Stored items
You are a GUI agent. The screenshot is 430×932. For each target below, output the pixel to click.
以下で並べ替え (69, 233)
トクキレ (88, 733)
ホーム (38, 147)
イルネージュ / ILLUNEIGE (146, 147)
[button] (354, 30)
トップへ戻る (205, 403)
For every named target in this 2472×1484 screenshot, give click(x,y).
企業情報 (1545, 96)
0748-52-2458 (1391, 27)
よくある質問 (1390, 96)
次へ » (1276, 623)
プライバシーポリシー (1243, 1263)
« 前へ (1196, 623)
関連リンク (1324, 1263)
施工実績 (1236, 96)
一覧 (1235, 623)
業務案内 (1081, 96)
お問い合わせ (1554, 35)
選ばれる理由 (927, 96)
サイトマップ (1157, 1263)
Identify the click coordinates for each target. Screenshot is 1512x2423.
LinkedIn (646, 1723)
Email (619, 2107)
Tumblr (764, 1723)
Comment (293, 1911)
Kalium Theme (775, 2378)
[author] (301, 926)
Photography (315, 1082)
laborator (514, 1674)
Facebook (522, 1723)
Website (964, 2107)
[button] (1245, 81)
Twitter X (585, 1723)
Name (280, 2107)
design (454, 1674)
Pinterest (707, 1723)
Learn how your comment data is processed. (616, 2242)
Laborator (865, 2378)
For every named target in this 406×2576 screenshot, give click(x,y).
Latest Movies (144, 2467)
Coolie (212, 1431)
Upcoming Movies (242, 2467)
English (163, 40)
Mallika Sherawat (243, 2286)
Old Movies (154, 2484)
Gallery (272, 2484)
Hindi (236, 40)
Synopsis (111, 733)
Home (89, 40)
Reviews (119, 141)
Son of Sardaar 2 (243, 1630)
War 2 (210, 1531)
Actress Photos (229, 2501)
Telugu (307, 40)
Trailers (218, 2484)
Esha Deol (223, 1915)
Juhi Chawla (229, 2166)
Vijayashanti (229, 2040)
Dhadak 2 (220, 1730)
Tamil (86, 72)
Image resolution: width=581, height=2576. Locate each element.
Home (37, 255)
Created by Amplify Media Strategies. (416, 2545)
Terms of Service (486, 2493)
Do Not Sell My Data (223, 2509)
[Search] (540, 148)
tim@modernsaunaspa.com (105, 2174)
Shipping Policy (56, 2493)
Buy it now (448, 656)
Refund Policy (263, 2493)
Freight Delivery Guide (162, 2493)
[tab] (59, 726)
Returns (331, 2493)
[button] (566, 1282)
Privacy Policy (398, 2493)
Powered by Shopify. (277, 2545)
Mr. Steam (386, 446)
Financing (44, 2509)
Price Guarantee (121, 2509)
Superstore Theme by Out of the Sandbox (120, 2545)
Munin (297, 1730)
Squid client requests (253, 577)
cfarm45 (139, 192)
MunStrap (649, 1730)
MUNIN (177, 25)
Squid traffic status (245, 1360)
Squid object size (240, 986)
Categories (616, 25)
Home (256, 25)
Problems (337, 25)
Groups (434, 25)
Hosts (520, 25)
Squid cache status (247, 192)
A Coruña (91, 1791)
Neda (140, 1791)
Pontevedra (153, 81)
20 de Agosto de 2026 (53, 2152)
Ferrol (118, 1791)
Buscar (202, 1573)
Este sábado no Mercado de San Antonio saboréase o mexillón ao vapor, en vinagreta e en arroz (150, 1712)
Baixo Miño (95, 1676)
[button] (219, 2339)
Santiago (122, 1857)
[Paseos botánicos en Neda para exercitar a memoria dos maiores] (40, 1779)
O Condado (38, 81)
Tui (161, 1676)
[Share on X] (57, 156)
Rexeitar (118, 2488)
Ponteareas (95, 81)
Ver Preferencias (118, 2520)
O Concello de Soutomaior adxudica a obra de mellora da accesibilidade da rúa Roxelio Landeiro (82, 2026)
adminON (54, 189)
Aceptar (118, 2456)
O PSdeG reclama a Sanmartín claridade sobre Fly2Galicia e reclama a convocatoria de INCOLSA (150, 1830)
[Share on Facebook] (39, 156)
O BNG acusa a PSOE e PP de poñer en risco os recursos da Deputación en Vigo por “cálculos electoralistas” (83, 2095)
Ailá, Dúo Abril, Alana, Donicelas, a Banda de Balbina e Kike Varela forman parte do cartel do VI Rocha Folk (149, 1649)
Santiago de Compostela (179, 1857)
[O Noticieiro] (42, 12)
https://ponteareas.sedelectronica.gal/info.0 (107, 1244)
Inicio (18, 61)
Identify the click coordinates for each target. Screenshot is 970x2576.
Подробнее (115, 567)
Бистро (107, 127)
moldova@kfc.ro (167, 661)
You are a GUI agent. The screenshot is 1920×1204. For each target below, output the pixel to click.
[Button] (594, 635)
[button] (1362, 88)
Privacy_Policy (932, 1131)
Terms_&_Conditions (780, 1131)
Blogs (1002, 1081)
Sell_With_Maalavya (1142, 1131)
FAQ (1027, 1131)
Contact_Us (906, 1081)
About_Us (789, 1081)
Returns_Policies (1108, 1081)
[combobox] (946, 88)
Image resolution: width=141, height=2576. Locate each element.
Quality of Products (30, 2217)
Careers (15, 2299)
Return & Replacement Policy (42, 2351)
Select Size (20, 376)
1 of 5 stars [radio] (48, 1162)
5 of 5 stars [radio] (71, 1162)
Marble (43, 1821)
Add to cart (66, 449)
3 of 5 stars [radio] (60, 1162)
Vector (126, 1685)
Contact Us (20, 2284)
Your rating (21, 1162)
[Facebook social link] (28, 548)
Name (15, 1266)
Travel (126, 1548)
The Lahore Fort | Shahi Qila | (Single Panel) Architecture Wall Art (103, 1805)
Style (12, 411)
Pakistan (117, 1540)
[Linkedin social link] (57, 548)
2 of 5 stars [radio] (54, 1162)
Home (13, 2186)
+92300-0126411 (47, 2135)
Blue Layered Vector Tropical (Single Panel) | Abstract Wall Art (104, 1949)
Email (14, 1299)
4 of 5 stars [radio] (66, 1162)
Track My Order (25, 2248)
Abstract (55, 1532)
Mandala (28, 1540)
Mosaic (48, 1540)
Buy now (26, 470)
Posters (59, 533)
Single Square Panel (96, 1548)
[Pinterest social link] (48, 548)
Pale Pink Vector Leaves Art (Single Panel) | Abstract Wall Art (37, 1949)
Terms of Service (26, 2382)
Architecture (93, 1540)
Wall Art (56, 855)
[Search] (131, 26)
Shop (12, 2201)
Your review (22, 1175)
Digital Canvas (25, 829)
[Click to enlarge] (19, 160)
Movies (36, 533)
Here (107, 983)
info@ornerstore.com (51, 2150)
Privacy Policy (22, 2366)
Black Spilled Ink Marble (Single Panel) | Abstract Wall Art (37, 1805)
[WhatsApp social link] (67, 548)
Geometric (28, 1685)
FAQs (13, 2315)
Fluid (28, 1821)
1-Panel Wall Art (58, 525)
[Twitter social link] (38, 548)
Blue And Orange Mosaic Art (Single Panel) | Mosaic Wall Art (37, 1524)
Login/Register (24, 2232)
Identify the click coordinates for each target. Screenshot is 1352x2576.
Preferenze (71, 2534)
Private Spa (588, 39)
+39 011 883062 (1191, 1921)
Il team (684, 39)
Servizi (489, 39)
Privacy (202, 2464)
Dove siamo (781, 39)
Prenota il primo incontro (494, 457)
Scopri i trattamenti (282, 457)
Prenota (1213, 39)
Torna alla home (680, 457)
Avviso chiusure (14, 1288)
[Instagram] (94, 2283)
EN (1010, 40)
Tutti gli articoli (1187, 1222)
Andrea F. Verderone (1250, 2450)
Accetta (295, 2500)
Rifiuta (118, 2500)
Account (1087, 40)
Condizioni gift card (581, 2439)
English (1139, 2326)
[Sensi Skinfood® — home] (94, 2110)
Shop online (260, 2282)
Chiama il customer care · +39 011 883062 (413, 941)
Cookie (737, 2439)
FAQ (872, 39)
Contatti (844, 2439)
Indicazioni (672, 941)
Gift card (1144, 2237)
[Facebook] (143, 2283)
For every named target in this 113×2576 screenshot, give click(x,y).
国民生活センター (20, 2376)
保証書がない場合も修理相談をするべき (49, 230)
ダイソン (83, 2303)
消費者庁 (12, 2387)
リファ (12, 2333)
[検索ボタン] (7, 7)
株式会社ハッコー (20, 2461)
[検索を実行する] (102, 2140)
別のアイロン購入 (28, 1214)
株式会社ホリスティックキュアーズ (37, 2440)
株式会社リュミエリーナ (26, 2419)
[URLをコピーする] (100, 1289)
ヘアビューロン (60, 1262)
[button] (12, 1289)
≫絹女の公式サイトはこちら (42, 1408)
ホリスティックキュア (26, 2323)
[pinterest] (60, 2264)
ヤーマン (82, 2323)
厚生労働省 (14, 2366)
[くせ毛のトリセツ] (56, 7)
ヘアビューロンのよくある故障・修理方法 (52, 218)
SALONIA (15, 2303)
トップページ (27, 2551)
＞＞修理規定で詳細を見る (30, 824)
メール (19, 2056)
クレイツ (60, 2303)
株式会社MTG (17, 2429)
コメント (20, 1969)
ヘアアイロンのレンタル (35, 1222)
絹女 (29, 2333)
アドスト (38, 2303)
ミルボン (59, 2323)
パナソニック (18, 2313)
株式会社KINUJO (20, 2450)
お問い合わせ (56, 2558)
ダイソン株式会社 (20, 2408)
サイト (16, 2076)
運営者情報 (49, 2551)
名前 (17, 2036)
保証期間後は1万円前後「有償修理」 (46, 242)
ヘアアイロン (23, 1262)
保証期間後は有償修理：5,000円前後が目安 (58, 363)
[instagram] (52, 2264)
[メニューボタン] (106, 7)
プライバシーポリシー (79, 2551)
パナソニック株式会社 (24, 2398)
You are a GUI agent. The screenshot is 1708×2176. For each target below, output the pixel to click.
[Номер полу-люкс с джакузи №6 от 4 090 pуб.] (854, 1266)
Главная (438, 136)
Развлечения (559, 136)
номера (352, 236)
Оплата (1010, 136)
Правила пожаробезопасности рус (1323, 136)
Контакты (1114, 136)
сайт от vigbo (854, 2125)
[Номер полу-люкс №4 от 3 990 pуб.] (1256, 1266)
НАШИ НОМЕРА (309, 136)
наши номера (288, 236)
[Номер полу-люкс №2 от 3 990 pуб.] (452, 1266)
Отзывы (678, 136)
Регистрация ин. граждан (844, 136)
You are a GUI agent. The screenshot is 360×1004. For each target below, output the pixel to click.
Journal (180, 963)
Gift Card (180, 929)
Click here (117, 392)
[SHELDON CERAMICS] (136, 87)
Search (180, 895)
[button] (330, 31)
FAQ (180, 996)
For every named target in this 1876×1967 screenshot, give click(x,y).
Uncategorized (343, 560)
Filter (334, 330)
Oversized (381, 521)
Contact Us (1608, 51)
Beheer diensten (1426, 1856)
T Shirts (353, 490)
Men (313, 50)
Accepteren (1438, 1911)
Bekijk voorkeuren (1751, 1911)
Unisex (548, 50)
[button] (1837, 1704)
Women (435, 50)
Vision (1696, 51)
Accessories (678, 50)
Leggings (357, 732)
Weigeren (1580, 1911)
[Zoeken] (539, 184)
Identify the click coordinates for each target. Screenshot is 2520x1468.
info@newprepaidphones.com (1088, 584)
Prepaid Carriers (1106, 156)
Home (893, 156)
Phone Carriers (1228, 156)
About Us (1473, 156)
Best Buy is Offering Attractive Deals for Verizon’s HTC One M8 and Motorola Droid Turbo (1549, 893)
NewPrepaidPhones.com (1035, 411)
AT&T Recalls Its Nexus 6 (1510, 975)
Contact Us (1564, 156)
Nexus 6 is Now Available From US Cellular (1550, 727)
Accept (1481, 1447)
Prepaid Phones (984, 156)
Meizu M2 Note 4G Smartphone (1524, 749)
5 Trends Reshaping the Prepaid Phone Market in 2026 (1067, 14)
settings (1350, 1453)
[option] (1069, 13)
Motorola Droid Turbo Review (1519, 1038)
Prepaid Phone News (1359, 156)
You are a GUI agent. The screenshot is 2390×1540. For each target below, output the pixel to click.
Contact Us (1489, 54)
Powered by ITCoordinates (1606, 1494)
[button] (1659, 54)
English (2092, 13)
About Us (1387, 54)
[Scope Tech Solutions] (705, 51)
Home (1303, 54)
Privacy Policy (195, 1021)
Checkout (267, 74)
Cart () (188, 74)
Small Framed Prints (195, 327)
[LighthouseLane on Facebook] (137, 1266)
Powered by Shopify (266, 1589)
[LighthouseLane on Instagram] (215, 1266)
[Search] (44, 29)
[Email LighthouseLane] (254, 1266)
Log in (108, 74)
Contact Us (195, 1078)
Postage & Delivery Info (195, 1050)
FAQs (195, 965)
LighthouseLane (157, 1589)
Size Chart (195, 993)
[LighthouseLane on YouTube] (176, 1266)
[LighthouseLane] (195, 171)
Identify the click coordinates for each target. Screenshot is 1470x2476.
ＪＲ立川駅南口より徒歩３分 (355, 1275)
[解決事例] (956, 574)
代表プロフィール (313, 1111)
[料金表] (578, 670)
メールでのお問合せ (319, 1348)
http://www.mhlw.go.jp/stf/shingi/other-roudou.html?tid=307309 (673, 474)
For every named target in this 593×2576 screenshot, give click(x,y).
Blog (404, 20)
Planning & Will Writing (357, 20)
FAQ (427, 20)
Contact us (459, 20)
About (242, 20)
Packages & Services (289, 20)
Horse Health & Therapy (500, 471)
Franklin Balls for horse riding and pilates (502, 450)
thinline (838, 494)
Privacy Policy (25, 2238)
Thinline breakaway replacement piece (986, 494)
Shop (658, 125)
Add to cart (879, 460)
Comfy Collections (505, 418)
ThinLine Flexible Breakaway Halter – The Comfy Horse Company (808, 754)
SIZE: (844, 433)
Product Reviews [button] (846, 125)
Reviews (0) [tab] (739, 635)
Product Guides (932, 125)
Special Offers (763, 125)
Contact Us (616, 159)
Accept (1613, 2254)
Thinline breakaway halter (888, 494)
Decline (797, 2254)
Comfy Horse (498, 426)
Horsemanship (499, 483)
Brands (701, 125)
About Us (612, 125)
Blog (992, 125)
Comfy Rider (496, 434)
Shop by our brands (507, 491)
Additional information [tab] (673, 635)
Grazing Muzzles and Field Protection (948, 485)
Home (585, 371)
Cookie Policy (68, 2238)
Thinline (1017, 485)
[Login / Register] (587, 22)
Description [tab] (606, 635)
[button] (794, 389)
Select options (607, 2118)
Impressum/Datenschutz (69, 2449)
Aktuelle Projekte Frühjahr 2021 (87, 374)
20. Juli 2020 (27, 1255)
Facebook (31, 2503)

**PROMPT:** Word for word, restate the data above from its first line down to and including the line with "Pinterest (707, 1723)".

**FINAL ANSWER:**
You are a GUI agent. The screenshot is 430×932. For each target below, output the pixel to click.
以下で並べ替え (69, 233)
トクキレ (88, 733)
ホーム (38, 147)
イルネージュ / ILLUNEIGE (146, 147)
[button] (354, 30)
トップへ戻る (205, 403)
For every named target in this 2472×1484 screenshot, give click(x,y).
企業情報 (1545, 96)
0748-52-2458 (1391, 27)
よくある質問 (1390, 96)
次へ » (1276, 623)
プライバシーポリシー (1243, 1263)
« 前へ (1196, 623)
関連リンク (1324, 1263)
施工実績 (1236, 96)
一覧 (1235, 623)
業務案内 (1081, 96)
お問い合わせ (1554, 35)
選ばれる理由 (927, 96)
サイトマップ (1157, 1263)
Identify the click coordinates for each target. Screenshot is 1512x2423.
LinkedIn (646, 1723)
Email (619, 2107)
Tumblr (764, 1723)
Comment (293, 1911)
Kalium Theme (775, 2378)
[author] (301, 926)
Photography (315, 1082)
laborator (514, 1674)
Facebook (522, 1723)
Website (964, 2107)
[button] (1245, 81)
Twitter X (585, 1723)
Name (280, 2107)
design (454, 1674)
Pinterest (707, 1723)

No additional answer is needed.